3 In a homogeneous culture, especially one where nationalism and tradition are valued, it's hard to accept changes. This is even more true if the changes are felt to come from outside. Traditional language teaching in China derives in part from the grammar translation approach from the West, but once it did get taken on board it became Chinese and it's hard for young teachers to go against the tried and tested ways of their peers and superiors.
4 Some teachers teach largely in the L1.
5 Teachers who are too dependent on the learners L1 in their teaching find it very hard when they have a multilingual class. Cantonese teachers of English in Hong Kong who get mainlanders, Mandarin speakers, in their classes can find the going rather tough.
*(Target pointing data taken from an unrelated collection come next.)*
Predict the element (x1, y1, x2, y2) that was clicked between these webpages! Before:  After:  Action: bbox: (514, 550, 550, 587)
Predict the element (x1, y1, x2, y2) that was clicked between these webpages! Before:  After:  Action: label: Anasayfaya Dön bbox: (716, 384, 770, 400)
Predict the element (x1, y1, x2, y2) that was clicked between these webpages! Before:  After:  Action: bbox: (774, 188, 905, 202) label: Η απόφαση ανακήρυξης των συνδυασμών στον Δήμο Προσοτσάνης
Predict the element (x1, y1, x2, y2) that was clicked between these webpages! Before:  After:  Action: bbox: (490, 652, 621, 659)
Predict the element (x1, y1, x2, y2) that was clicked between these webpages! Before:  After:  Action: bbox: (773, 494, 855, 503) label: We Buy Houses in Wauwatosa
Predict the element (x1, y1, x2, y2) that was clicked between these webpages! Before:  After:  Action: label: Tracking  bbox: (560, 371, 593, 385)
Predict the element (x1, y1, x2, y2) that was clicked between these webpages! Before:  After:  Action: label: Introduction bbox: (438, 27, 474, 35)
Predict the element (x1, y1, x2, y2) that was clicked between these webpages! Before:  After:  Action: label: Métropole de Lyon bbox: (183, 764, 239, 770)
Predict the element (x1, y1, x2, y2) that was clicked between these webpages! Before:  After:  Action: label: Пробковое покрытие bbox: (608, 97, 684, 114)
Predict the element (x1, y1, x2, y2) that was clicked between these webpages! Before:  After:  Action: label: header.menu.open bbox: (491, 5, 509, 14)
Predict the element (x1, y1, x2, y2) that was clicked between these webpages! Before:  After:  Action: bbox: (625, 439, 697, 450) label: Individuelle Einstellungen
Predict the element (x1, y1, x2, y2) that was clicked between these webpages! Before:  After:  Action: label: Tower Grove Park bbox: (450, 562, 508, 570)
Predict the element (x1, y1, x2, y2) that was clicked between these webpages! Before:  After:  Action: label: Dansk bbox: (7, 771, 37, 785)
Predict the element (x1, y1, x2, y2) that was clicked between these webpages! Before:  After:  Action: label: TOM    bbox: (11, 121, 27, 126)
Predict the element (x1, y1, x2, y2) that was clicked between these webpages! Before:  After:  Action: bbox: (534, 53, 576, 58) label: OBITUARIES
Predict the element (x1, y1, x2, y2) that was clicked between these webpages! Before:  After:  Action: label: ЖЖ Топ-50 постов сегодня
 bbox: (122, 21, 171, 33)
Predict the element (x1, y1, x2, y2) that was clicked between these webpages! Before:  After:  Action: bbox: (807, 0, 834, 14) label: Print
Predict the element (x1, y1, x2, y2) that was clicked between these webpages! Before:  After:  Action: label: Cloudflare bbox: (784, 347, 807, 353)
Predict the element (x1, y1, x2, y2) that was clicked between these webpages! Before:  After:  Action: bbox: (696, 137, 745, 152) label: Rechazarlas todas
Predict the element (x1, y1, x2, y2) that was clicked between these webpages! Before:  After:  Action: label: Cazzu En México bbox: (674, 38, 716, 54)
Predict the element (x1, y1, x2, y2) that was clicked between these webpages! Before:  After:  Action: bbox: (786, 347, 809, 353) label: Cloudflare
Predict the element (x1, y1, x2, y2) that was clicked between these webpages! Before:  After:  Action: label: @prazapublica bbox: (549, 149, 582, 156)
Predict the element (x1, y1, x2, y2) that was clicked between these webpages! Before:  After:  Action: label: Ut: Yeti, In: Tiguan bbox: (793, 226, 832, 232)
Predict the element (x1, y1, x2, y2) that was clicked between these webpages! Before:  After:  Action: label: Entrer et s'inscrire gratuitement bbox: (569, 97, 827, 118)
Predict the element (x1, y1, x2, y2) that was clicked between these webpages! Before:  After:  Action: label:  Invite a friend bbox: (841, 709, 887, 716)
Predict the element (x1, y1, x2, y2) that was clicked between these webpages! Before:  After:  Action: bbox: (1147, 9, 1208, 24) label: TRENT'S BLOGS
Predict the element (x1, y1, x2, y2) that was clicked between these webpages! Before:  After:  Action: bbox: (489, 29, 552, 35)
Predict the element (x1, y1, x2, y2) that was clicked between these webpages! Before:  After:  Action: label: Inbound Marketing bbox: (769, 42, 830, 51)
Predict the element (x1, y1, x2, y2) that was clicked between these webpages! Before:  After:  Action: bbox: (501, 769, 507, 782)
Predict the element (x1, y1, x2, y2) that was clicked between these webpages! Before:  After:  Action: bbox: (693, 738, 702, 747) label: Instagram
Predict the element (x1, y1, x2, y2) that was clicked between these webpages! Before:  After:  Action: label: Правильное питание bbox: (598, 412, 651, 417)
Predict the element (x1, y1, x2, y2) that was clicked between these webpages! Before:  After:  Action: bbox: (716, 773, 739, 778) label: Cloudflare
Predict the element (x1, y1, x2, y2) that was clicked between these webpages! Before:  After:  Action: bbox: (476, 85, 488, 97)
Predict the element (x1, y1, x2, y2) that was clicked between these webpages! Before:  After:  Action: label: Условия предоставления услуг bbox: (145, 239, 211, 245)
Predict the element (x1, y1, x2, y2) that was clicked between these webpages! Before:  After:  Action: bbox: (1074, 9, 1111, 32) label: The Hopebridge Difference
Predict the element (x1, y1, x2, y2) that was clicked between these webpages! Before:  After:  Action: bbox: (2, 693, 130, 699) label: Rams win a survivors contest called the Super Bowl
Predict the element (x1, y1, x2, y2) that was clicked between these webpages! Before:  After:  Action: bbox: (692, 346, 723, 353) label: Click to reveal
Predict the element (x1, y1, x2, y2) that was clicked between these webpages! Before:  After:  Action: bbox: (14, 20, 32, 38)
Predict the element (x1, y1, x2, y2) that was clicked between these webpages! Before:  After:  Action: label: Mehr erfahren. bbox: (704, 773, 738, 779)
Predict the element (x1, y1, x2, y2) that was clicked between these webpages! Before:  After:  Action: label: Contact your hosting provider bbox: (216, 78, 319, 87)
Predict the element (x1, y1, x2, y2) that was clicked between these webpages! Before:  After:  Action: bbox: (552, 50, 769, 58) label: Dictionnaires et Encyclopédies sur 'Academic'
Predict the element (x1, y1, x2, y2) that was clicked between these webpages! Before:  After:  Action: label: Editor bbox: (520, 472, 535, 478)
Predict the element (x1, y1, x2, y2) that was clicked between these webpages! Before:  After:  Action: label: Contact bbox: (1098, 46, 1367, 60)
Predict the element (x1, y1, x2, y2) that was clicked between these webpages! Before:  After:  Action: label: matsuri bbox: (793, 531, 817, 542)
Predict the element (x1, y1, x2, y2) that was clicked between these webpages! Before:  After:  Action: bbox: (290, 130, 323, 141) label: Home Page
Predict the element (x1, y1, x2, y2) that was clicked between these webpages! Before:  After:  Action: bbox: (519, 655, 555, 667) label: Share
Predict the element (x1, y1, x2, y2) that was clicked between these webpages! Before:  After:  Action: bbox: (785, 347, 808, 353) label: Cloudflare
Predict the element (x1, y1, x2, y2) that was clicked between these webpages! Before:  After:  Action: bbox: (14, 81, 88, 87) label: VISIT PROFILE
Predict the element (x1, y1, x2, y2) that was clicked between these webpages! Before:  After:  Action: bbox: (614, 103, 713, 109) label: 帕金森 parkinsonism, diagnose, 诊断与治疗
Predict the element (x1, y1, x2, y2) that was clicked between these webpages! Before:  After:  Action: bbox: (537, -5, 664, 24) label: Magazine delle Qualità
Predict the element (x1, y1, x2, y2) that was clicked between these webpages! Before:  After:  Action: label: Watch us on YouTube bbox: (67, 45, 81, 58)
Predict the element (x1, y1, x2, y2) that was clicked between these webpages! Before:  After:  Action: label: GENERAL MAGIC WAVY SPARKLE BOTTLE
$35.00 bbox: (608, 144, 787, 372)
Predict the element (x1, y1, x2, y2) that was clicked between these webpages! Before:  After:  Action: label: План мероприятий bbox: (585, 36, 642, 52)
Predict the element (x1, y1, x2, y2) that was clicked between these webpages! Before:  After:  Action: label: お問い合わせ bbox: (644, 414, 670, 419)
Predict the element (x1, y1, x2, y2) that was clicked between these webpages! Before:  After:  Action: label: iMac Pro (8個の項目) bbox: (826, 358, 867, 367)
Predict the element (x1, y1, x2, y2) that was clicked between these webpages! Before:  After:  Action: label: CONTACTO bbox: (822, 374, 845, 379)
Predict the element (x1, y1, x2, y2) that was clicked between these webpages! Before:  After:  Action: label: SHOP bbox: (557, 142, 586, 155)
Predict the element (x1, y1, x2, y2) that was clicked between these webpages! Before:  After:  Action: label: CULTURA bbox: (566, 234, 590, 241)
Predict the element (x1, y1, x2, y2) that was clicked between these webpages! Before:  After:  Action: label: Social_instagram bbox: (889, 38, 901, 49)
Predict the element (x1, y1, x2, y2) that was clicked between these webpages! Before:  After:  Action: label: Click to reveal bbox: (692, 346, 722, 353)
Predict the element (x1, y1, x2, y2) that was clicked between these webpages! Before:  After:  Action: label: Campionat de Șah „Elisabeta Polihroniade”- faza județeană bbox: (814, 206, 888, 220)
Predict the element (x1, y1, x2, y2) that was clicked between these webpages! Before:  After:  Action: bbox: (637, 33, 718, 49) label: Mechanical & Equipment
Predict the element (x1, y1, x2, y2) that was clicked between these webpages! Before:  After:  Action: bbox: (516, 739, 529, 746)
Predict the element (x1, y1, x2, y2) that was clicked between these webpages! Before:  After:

Some have refused to accepted Indians and Nepalis in their classes because they do not speak Cantonese and thus cannot be taught in the same class.
Native English Speakers (NS)
1 NS teachers have an intuitive knowledge of what is said and isn't said in their own dialect.
2 They are likely to have a larger vocabulary than some NNS teachers.
3 They are, with this knowledge of their own dialect, theoretically in a better position to study their own language and analyse it to see how it works.
4 They are better grounded in the metaphorical base of their language, something that CLT has ignored in the pursuit of information transfer at the cost of attitude and representational language.
5 They are often used to teaching multilingual classes.
6 A large number of NS teachers have learned another language and have experienced the problems of language learning.
7 In learning other languages they have often been exposed to different methodologies and can compare them. I learned French through grammar translation, German through the situational method, Greek via an AL textbook, Tok Pisin through contact with NS speakers of the language and Cantonese through choral repetition, a method totally divorced from meaning or communication.
1 Some NS teachers think that being a NS is sufficient for being an EFL teacher
2 Quite a few NS teachers, myself included, have never learned any second language beyond lower intermediate or intermediate levels. They do not have experience of learning a language to an advanced level.
3 Although they can learn about the learner's L2, and this helps them identify learner problems, they do not have the resources in this area that NNS teachers possess.
4 They cannot utilise the learner's L1 as a resource in the way that NNS teachers can.
5 Although they are NS, they can be prescriptive and try and teach learners things they do not say or do in their own speech and writing. They often insist that the sentence is the prime unit of communication in spoken English and they promote and insist on prescriptive grammar rules like "no prepositions in sentence end position" and all the rest of it. Of course there are NNS teachers who also do this.
6 NS teachers can be culturally arrogant.
7 NS teachers can be cultural and linguistic imperialists. On the other hand, the cultural suppositions on which the metaphors of English (basic metaphors like the "time is space" metaphor of the going to future) are important to the language and need to be taken on by the learner. By the way, this can be done and has been done by speakers of Indian English and you can see the way in which they have adapted the metaphors of English public schools to Indian culture. Still, those teachers who try and create little England (or Little Rock or little anywhere) in Wuhan or Harbin, do English a disservice.